1) Data from Dealogic showed that companies in Europe failed to refinance more than 80% of asset-backed commercial paper that matured yesterday. Yes, 80%. What does this mean? It means that there are a lot of chief financial officers out there who are tearing out their hair. Why? Because their "computer models" will have allowed for the cost of refinancing going up; perhaps those with a bit more foresight than the rest will have allowed for it going up significantly. But you can be sure that none of the models allowed for the market drying up completely.

What does this mean for companies? Well, KKR Financial said that it might have to raise $500m in an emergency rights issue. In other words, if the banks won't provide financing, we will go to the investors, in the hope that investors will be less scared than the banks. And what happens if the investors say no as well? Hmm, fucked if I know. But when we are talking about "emergency rights issues", institutional investors can smell blood. They will want a deep discount.

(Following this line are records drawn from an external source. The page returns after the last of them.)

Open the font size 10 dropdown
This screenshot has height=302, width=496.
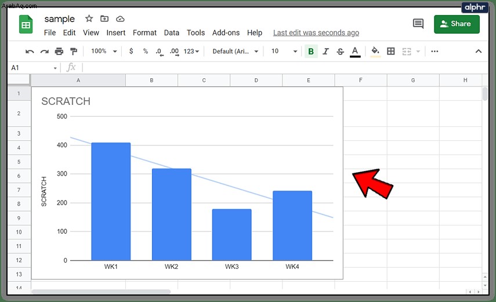pos(284,51)
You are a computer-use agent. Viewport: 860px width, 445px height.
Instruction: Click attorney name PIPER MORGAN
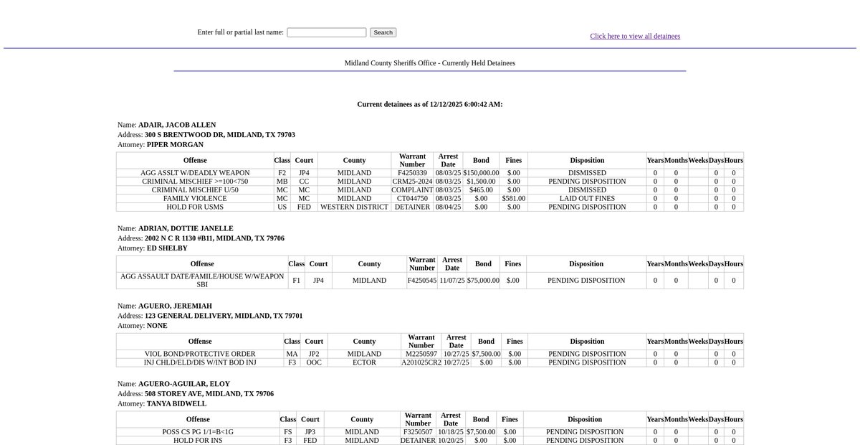[176, 144]
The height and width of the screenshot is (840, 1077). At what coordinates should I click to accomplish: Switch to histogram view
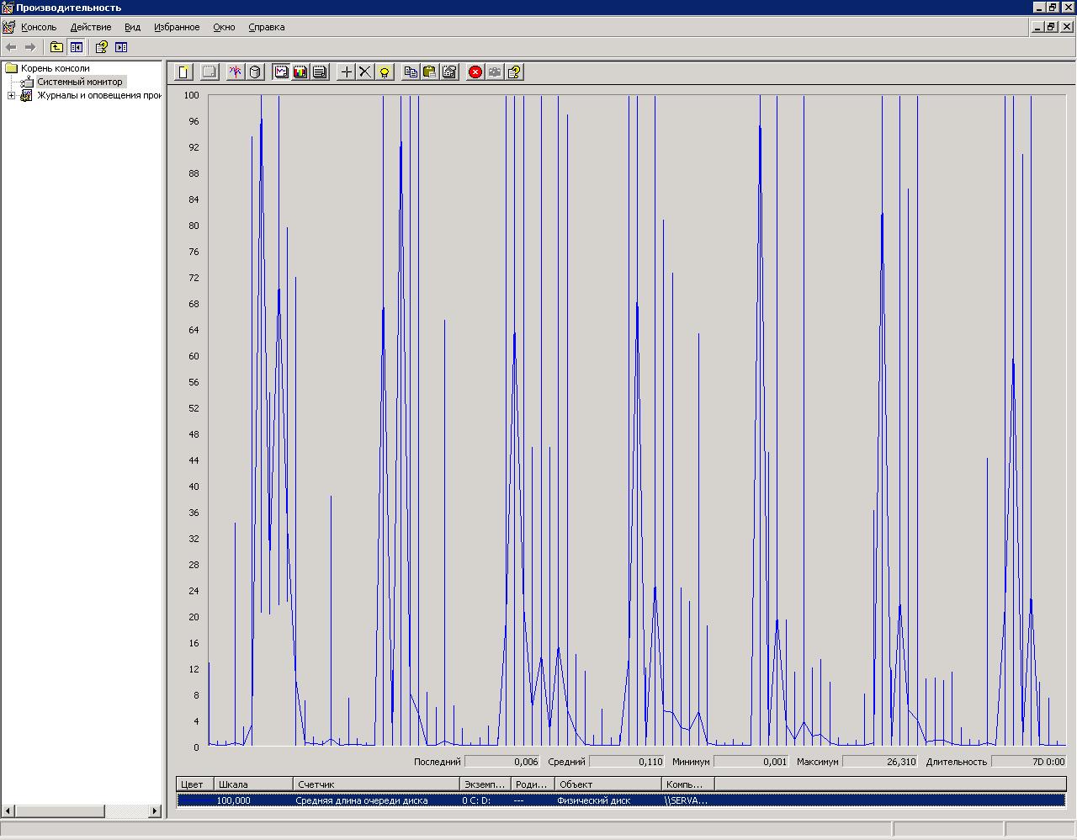pos(300,72)
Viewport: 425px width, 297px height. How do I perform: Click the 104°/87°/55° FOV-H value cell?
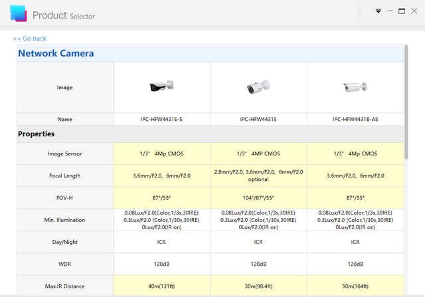pos(258,198)
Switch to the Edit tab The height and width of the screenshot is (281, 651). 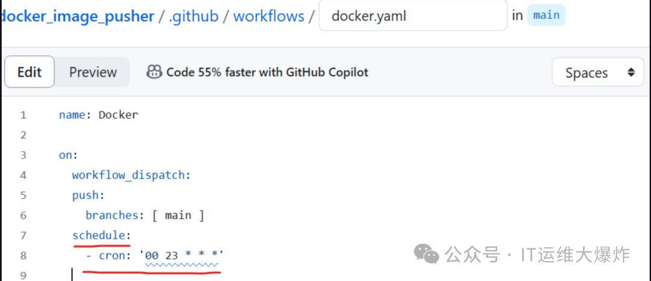click(x=30, y=72)
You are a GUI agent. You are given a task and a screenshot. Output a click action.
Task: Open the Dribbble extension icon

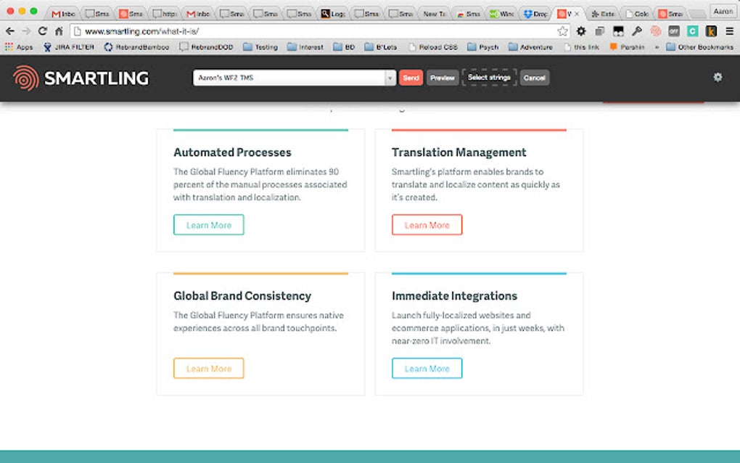654,31
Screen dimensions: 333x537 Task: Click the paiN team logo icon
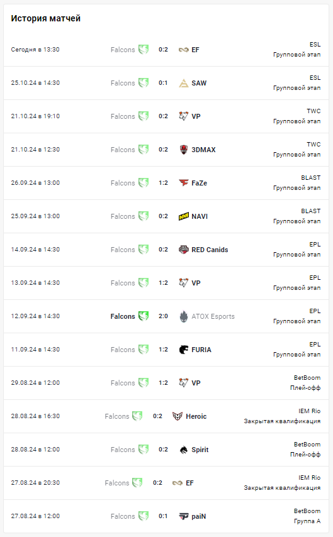(183, 516)
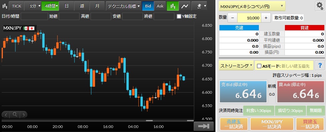Screen dimensions: 326x132
Task: Open the drawing tools eraser icon
Action: coord(199,6)
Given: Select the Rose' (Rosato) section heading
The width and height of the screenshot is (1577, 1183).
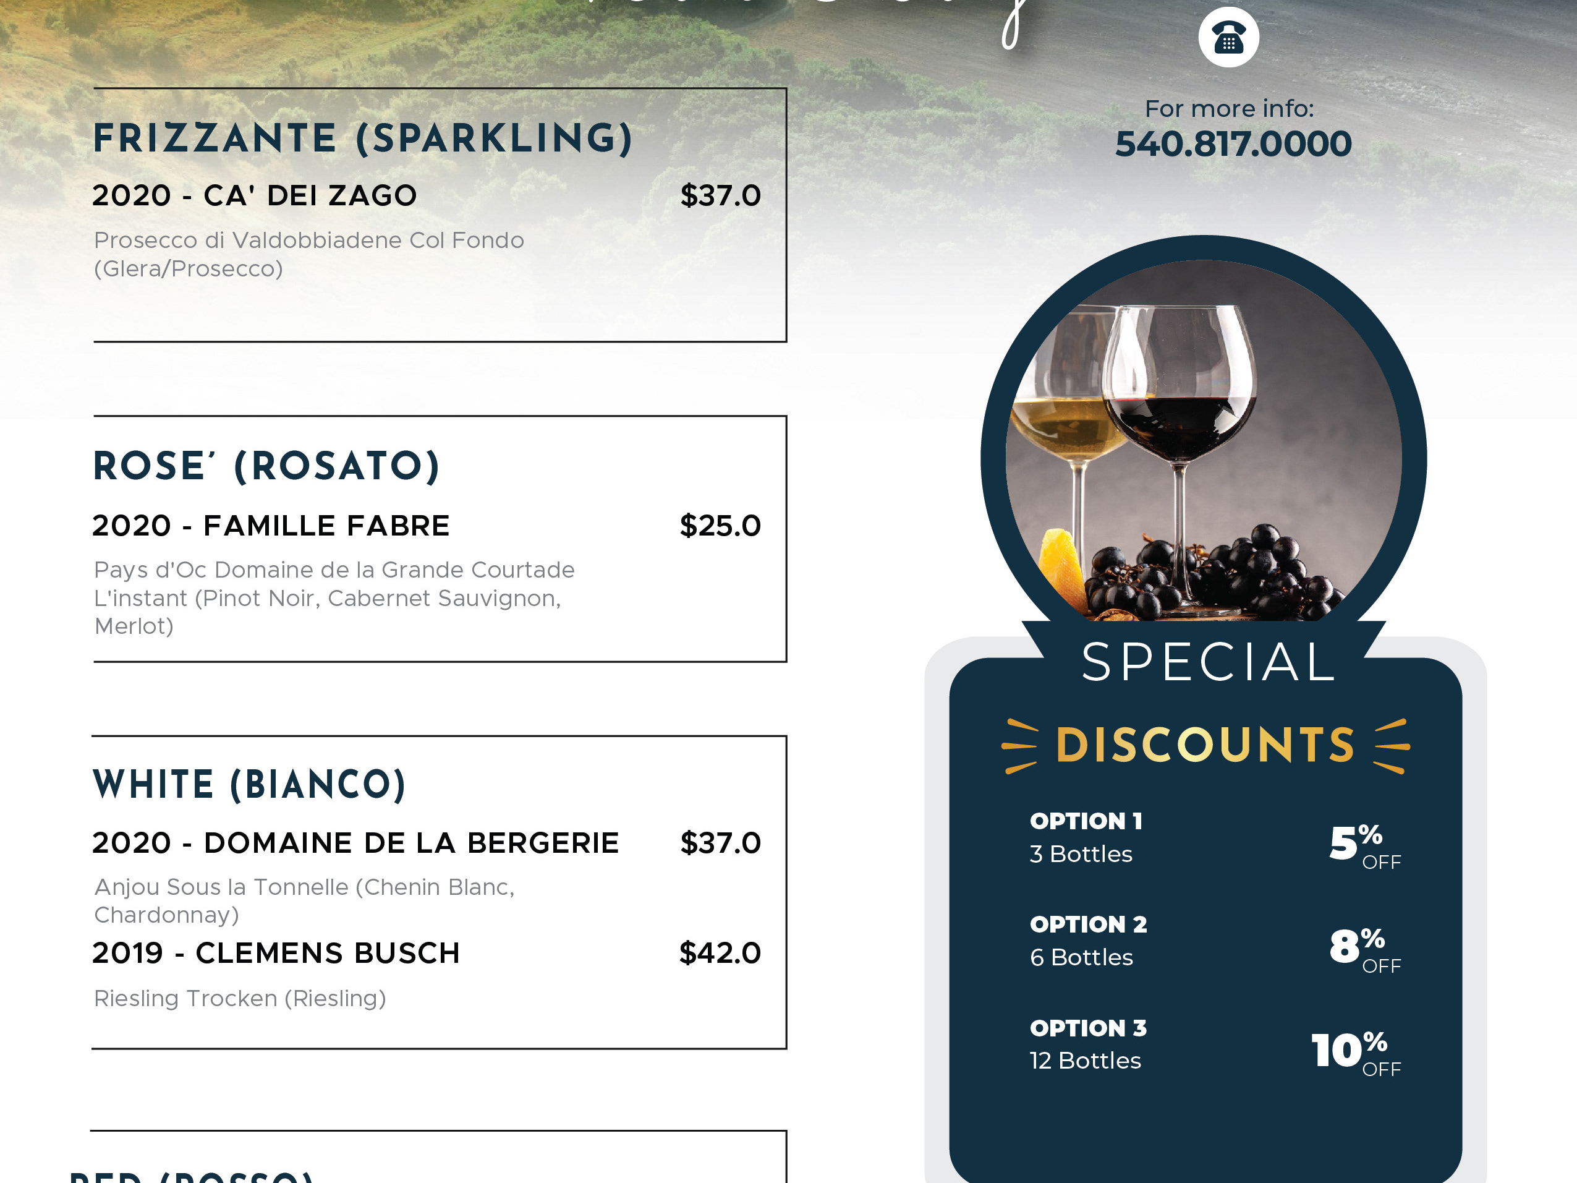Looking at the screenshot, I should click(267, 466).
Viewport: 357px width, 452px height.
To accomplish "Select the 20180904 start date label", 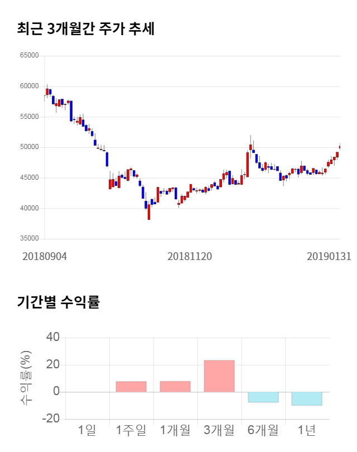I will (x=45, y=256).
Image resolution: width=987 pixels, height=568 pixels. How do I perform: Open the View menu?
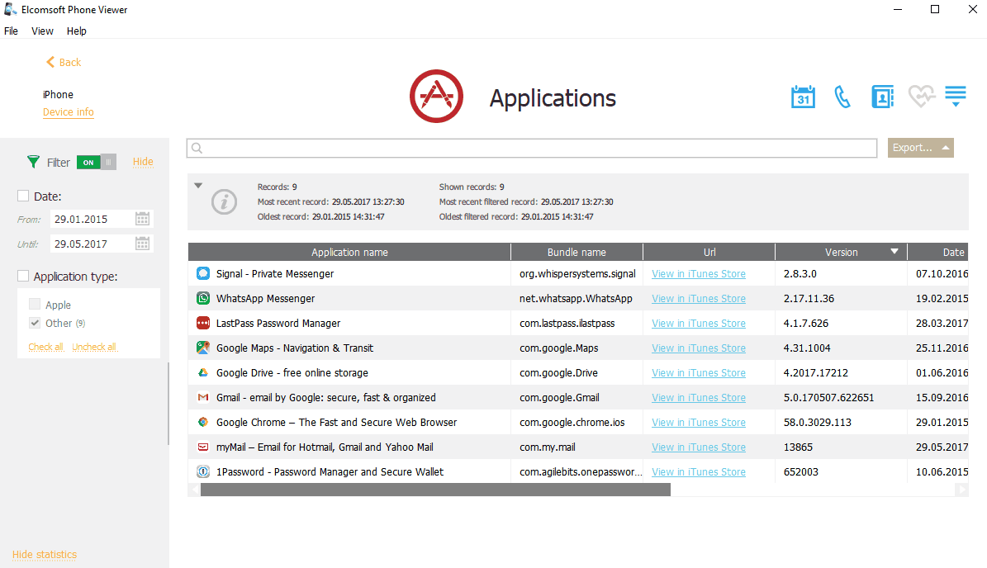click(x=42, y=31)
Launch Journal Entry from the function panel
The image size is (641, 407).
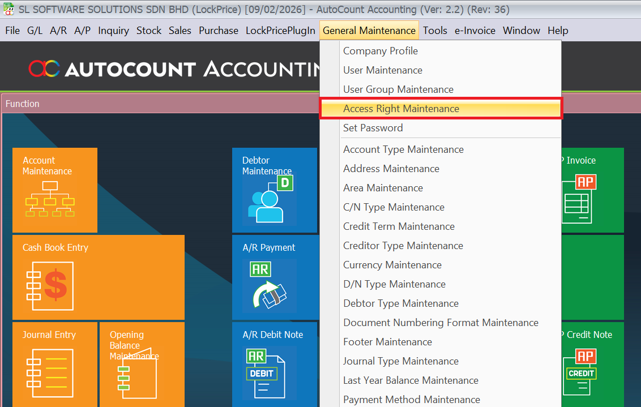[55, 364]
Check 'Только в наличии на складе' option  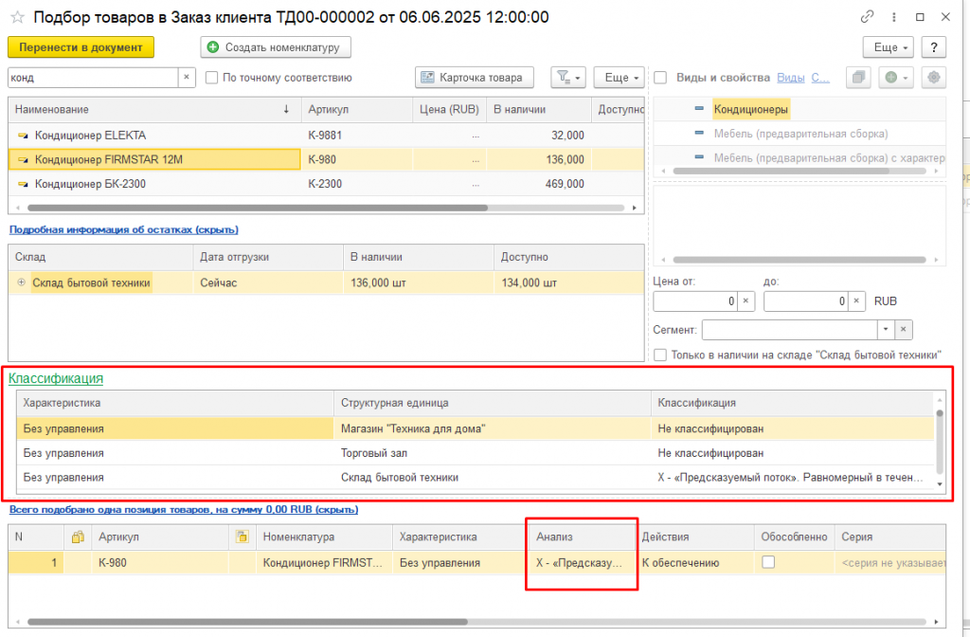click(x=660, y=355)
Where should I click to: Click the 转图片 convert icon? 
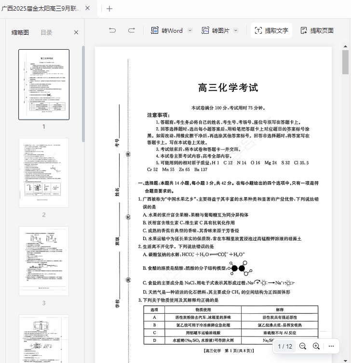pos(205,30)
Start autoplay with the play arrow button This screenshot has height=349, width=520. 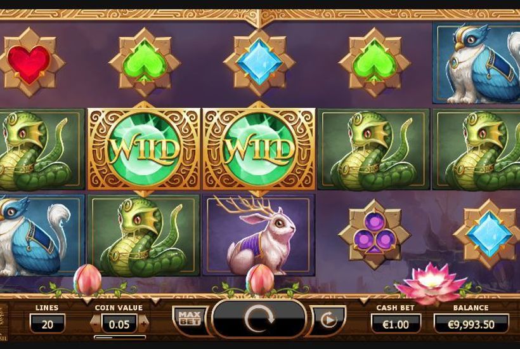coord(328,320)
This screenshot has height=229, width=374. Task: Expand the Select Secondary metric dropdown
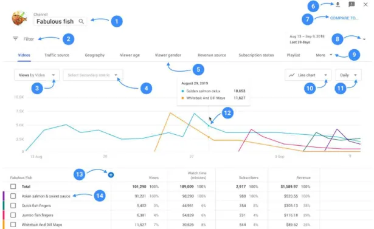pyautogui.click(x=93, y=75)
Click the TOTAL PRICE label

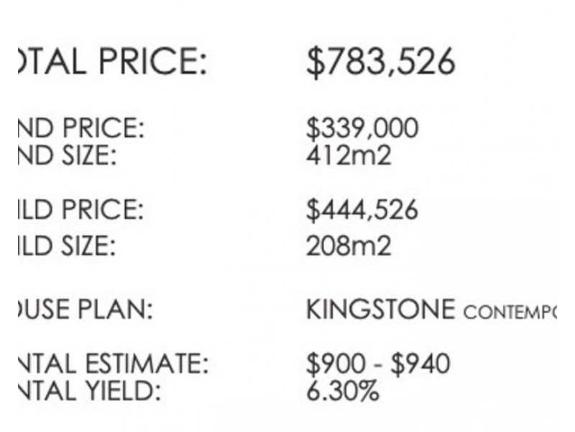click(111, 62)
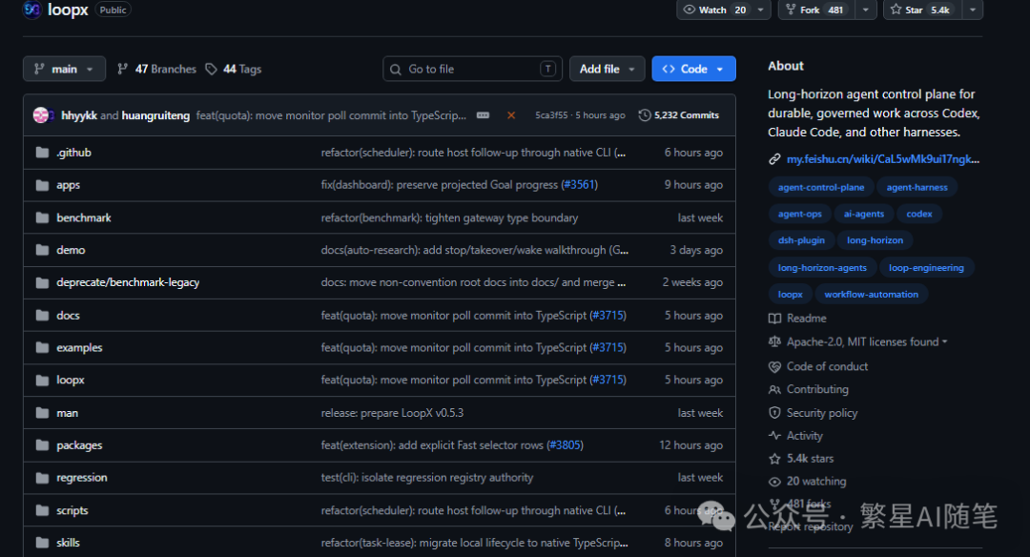Select the agent-control-plane topic tag

[x=821, y=187]
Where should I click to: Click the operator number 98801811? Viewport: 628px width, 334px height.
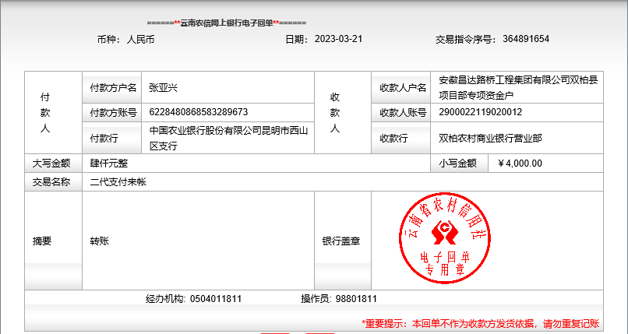(x=356, y=299)
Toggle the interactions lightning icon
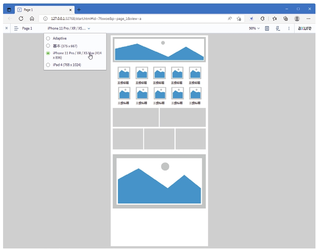The height and width of the screenshot is (250, 317). click(278, 28)
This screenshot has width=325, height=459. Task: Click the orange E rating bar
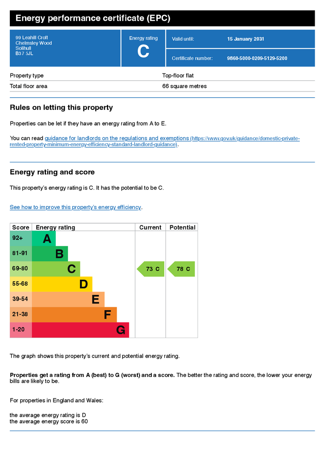[x=68, y=299]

2) All that money which is not available to refinance corporate paper has gone into T-Bills (as mentioned here on Saturday). This was what caused the Fed to cut its discount rate on Friday. The panicked flight to safety in the short term (4-week bills) reached such a level that, following its fall in yield from 4.62% to 2.94% last week, at one point it fell another 175 basis points. At that point the arbitragers (the guys who used to work for LTCM in the mid 1990s?) must have spotted what looked mysteriously like free money. The 3-month bill was paying more than 2.5% (itself down 120 basis points from Friday) and the one-month bill was paying less than 1.5%. So, in they moved. The result was that the "flight to safety" knocked on to the 3-month bill (and also onto longer-term bills), down 66 basis points on the day to just over 3%, while the one-month bill fell a net 62 basis points to 2.33%. Some traders made one fuck of a lot of money yesterday. But those rates are unbelievably low compared to the minimum base rate (see below).

3) This is now way beyond the matter of subprime. One company that could not refinance yesterday was Ottimo Funding. It has no subprime mortgage liability; its credit rating is triple A. And guess what the banks said? Yep. "We don't give a fuck. Our money's in Treasuries".

4) Half of the $1.1tn in commercial paper comes due in the next three months. If there are no refinancers, that either means there is 500 billion dollars of emergency rights issues, or further forced selling of loan assets - not just subprime mortgages -- all loan assets. This could be a good time to buy fairly safe debt relatively cheaply.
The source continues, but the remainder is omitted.